Friday, April 23, 2010

No Witty Title Available at This Time

It's been a while, friends.

I've been writing so much on other projects that I can't seem to muster the energy to write it down, right here, that I am feeling so friggin despondent about weight loss. I've been maintaining for damn near a year now, and I'm tired of it. I work so hard, I do so good, and I haven't seen results, so then I think, "Fuck it, I want cheesecake," and then I eat cheesecake and the self-loathing totally messes up the delicious creaminess and the flaky graham cracker crust.

I have not given up. I will not give up.

I'm back on my daily smoothies, tryin' to take it back to the days immediately following my surgery, or at least the days when I drank a smoothie for breakfast, skipped the coffee and had a small lunch and dinner (if I don't eat something early in the day, I simply CAN'T eat much in the evening).
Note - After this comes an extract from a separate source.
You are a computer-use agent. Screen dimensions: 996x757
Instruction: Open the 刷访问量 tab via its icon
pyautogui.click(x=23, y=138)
I'm frustrated, but I'm still pushing on.

Something must be working...I had two people whom I regularly see tell me today that I look like I've lost weight. So maybe I have. Maybe my scale is stuck. Maybe I'm adding muscle and subtracting fat, and the muscle is taking up the same amount of weight.

Whatever the case may be, it's hard, but if Ruby can lose 400 lbs., I can certainly kick this last 100. I will. I will, I will, I will.